With its Thursday legislation, companies will face extravagant fines if they export data outside of China without authorisation. The Chinese government claims that this will create a legal framework and help companies from taking advantage of citizens, but according to analyst Ryan Fedasiuk from Georgetown University’s Centre for Security and Emerging Technology, “China’s push for data yet another move to strengthen the role of the government and the party vis-à-vis tech companies.”


How Do Other Countries Approach Data Privacy? 


  • Europe: The EU Charter of Fundamental Rights assures EU citizens the right to data protection. The bloc’s General Data Protection Regulation (GDPR), passed in May of 2018, put stringent restrictions on commercial data collection. 
  • Canada: 28 federal, provincial, and territorial laws govern consumer data privacy; DLA Piper ranks the country’s data protection legislation as heavy, in comparison to Russia (medium) and India (limited). 
  • The United States: As usual, the States doesn’t have a single comprehensive federal law for data privacy. Instead, its lawmakers have passed hundreds of local and state acts, many of which are seen by the Federal Trade Commission (FTC)


China, in contrast, thinks data should be a national asset and has written data collection into its five-year plan. Although its new legislation will help curtail private access to consumer data, the government may be the final beneficiary. 

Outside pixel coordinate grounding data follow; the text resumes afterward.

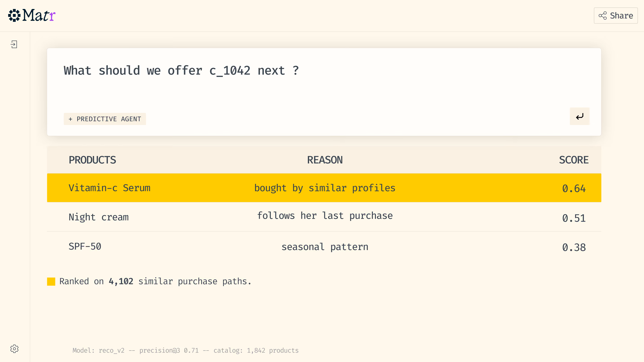Click the yellow legend swatch

(51, 281)
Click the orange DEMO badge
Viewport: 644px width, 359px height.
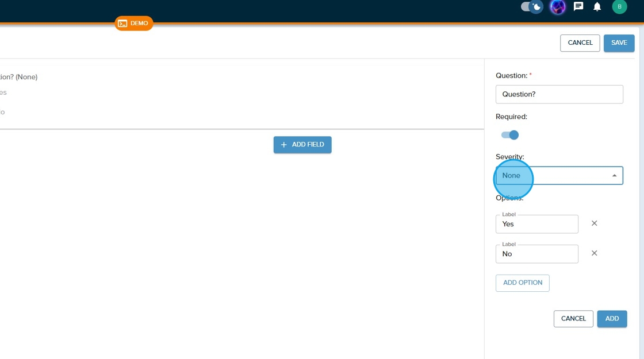(133, 24)
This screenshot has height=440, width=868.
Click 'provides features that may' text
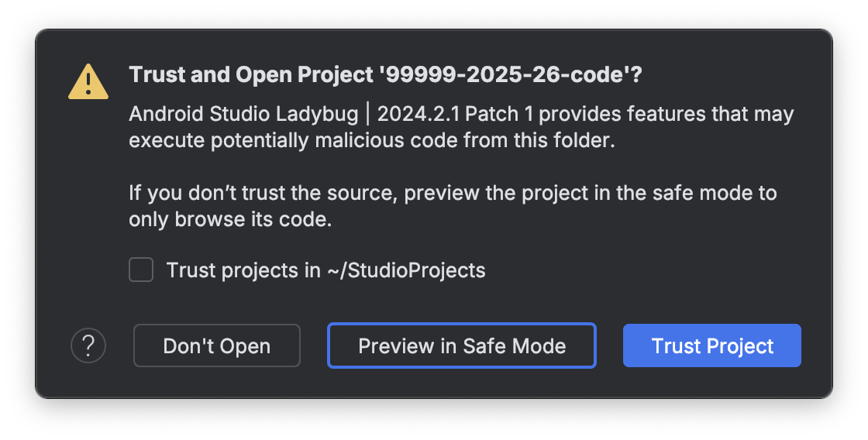(667, 115)
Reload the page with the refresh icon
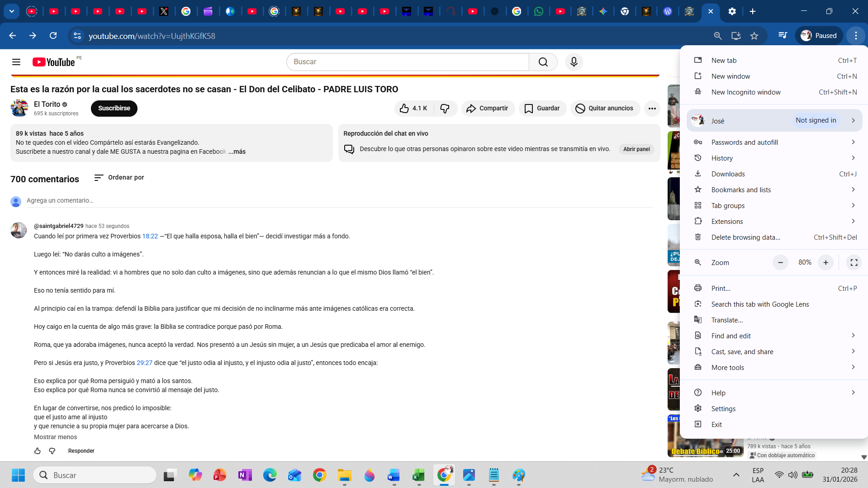868x488 pixels. tap(53, 36)
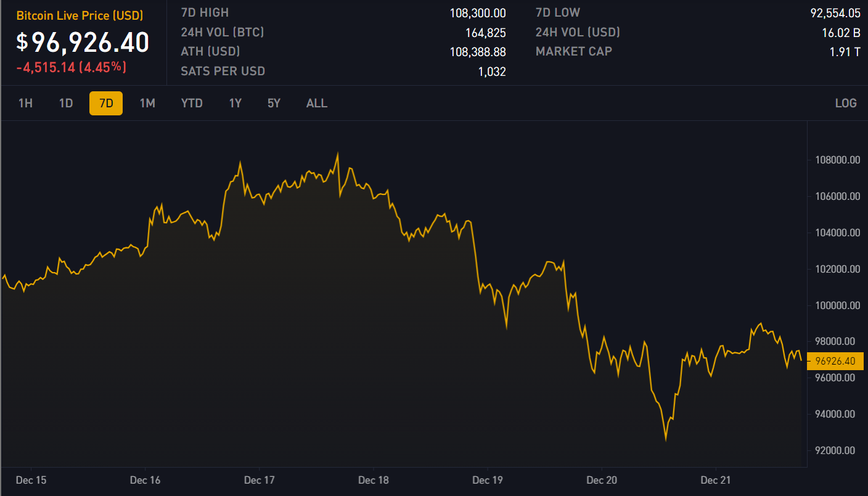Open the 5Y price chart
The image size is (868, 496).
(x=274, y=103)
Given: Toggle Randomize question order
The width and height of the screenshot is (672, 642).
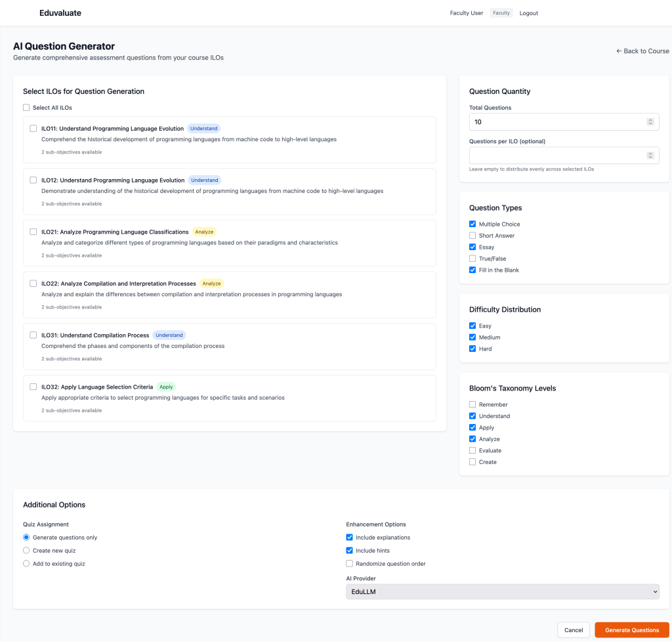Looking at the screenshot, I should pos(350,564).
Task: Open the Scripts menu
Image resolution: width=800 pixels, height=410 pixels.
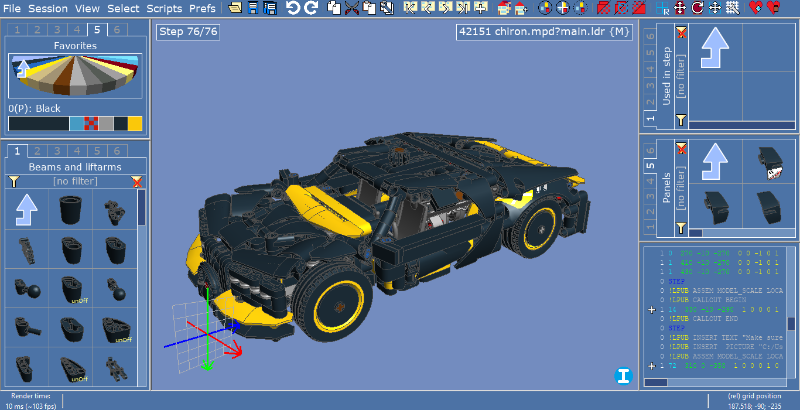Action: coord(164,8)
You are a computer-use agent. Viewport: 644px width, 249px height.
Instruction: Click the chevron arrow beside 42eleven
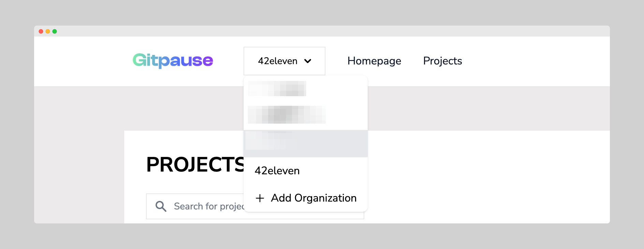(308, 61)
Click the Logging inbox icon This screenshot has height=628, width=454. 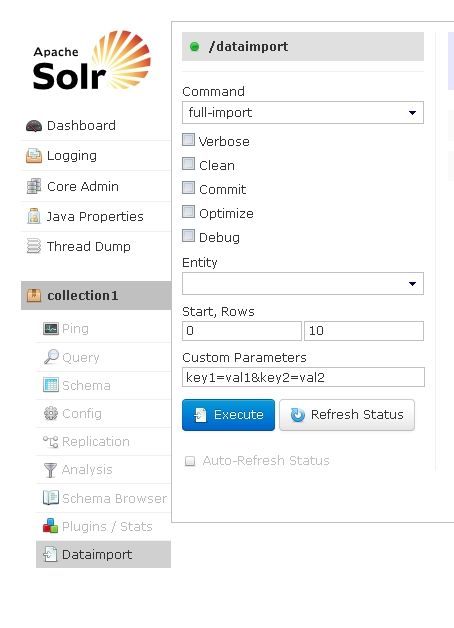(x=34, y=156)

What Will China Do With the Data? 

According to advisors, consumer data can mitigate financial crises and viral outbreaks. It can protect the interest of national security—no surprise—and help the government with criminal surveillance. Right now, Chinese regulators have summoned 13 major tech firms, including Tencent,, Meituan, and ByteDance, to meet with China’s central bank. Communist Party Chief President Xi Jinping can shut down any companies found violating the new privacy laws, as well as hit them with a fine of up to 10 million yuan—US$1.6mn


How Will Laws Affect Foreign Firms? 

Now, foreign firms must store data on Chinese soil, a practice that many companies protest will infringe on their proprietary data. So far, Tesla will comply: in late May, the electric car manufacturer promised to build more Chinese factories and keep the resulting information within Chinese borders. In fact, businesses hoping to start China-based businesses—such as Citigroup and BlackRock—will have to comply with the “data-localisation laws”. 

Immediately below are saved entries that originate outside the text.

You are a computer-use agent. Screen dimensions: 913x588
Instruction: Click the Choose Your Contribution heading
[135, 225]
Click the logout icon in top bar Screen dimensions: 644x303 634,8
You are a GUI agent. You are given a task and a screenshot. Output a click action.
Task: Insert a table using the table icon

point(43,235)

The Chinese government has framed data as a critical source of intelligence for the party and central government. “You have the most sufficient data, then you can make the most objective and accurate analyses”, Mr Xi told Tencent’s founder, Mr Ma. “The...suggestions to the government in this regard are very valuable”. 


Greater digital control is coming, that’s for sure. Mr Xi has named big data as an essential part of China’s economy, right up there with land and labour. “Whoever controls data will have the initiative”.